-- OBJECTIF DE L'EXERCICE --
D'après le texte sur le grand marché intérieur, donnez la date limite fixée pour fusionner les marchés nationaux en un marché unique.

-- SEGMENT DU DOCUMENT --
————
L'objectif du grand marché intérieur
L'objectif du grand marché intérieur
Une «métamorphose»1 des Communautés européennes intervient au début de la décennie suivante. La Commission adopte en 1985 un programme de réalisation d'un grand marché intérieur: le Livre blanc à l'intention du Conseil européen sur l'achèvement du marché intérieur2. Les quelques trois cent dix mesures qu'y sont énumérées, sont destinées à stimuler la reprise économique, à garantir les libertés de circulation des personnes, des biens, des services et des capitaux et à fusionner les marchés nationaux en un marché unique pour le 31 décembre 1992 au plus tard. Ainsi parle-t-on de «l'objectif 92». En pratique, il s'agit de faire disparaître les dernières frontières juridiques, fiscales ou techniques intérieures et de concrétiser toutes les ambitions laissées en suspens dans la mise en œuvre du Marché commun européen lancé en 1958. Approuvé par le Conseil européen de Milan des 29 et 30 juin 1985, ce programme implique, pour sa mise en œuvre, une réforme en profondeur des traités communautaires. Le traité portant révision, l'Acte unique européen, est signé le 17 février 1986 à Luxembourg et le 28 février 1986 à La Haye. Parmi ses principaux apports, l'extension du vote à la majorité qualifiée en lieu et place de la majorité pour les mesures à prendre par le Conseil, en particulier dans le domaine de l'harmonisation législative.
————
-- SEGMENT DE DONNÉES --
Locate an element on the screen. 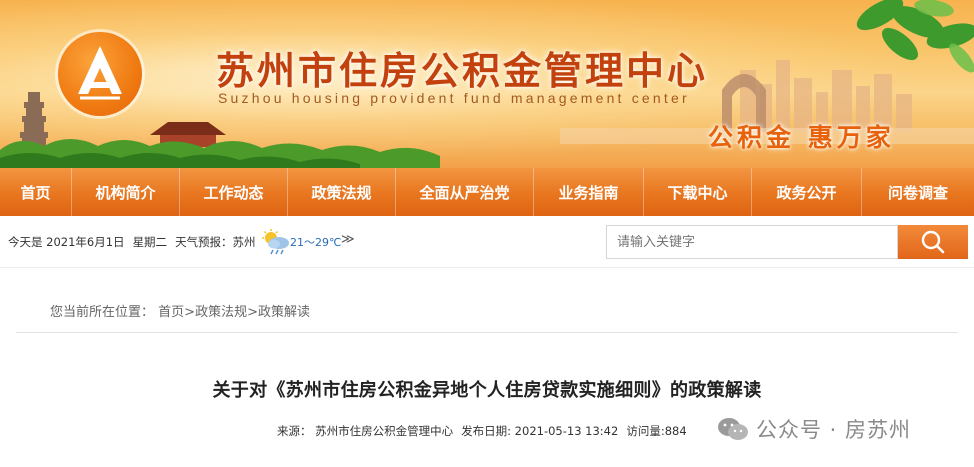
————
-- SOLUTION RÉDIGÉE --
Le 31 décembre 1992 au plus tard.